Como casi todo en Japón, con el paso de las centurias y el fin de las guerras esa proliferación de anudamientos pasó del arte de la escritura visual al erotismo. La técnica de la atadura se completaba mediante el uso de sogas y roldanas que servían para elevar a geishas o jóvenes pajes y dejarlos colgando en el aire, sometidos al imperio de su dominante, quien podía poseerlos, acariciarlos o golpearlos, según su gusto. Desde luego, quien ejerciera el dominio trataba de no arruinar sus posesiones mediante ataduras brutales, capaces de descoyuntar miembros o producir asfixia. Al contrario, ataban delicadamente a las presas para que el sentimiento de sujeción y de indefensión ante el poder ajeno no se viera mancillado por el dolor físico. Incluso los golpes eran pura representación, salvo casos extremos. Ese goce podía durar horas en su ejercicio, y culminaba en el éxtasis mutuo y el desmayo.

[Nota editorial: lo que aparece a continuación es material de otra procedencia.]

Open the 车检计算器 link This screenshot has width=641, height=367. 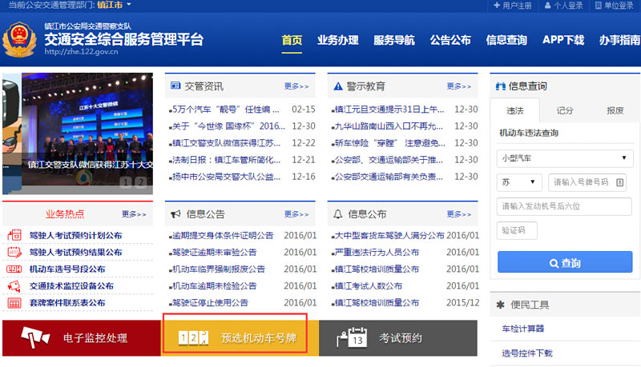(524, 329)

Así pasaron los siglos, y en ocasión de la guerra ruso-japonesa, los intercambios bélico-culturales produjeron fusiones y mutaciones. Shibari ingresó en Occidente, se convirtió lentamente en el bondage: los antros negros empezaron a recibir dominatrices vestidas con cueros y látigo que sostienen de la correa del perro a sujetos babeantes que esperan el azote contra sus nalgas desnudas. En su inicio, todo arte corteja las formas de su fin, y en la expansión conoce su mutación y su pérdida.